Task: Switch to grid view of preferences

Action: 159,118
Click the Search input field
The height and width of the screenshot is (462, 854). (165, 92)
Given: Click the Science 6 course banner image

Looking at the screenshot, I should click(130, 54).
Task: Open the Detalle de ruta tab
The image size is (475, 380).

· · · · ·

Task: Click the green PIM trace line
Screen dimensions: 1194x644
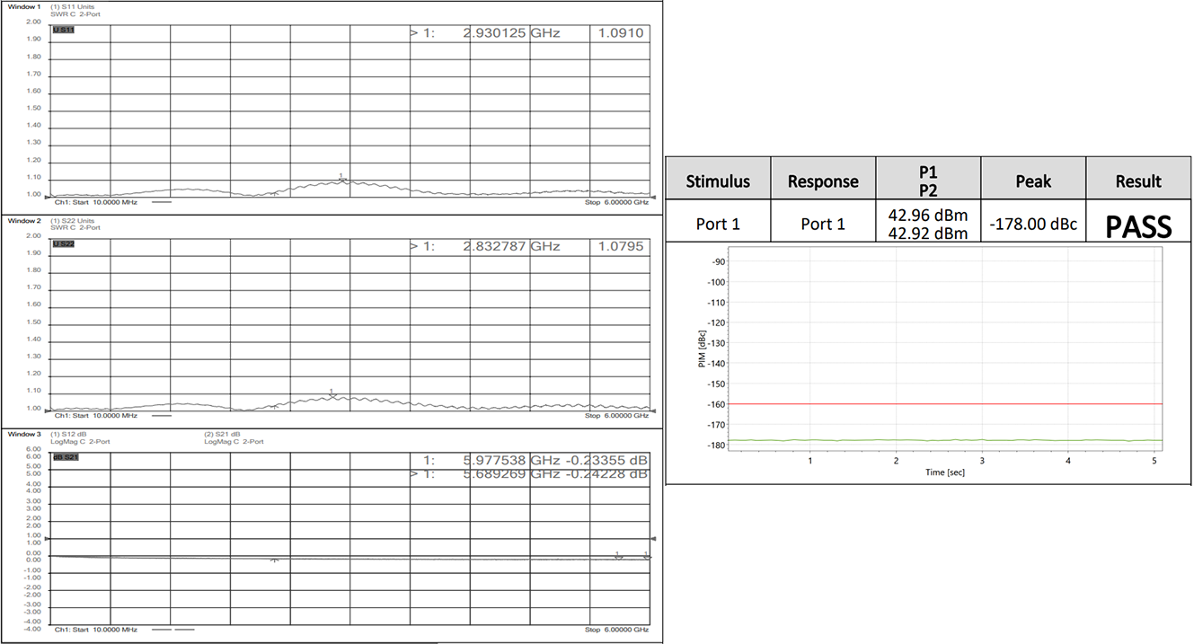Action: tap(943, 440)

· · · · ·

--- DESCRIPTION OF THE TASK ---
Look above for the line with "Task: Switch to grid view of preferences" and the line with "The image size is (475, 380).". Write out those two lines and all the lines between them, exactly, and no others.

--- TASK SOLUTION ---
Task: Switch to grid view of preferences

Action: 159,118
Click the Search input field
The height and width of the screenshot is (462, 854). (165, 92)
Given: Click the Science 6 course banner image

Looking at the screenshot, I should click(130, 54).
Task: Open the Detalle de ruta tab
The image size is (475, 380).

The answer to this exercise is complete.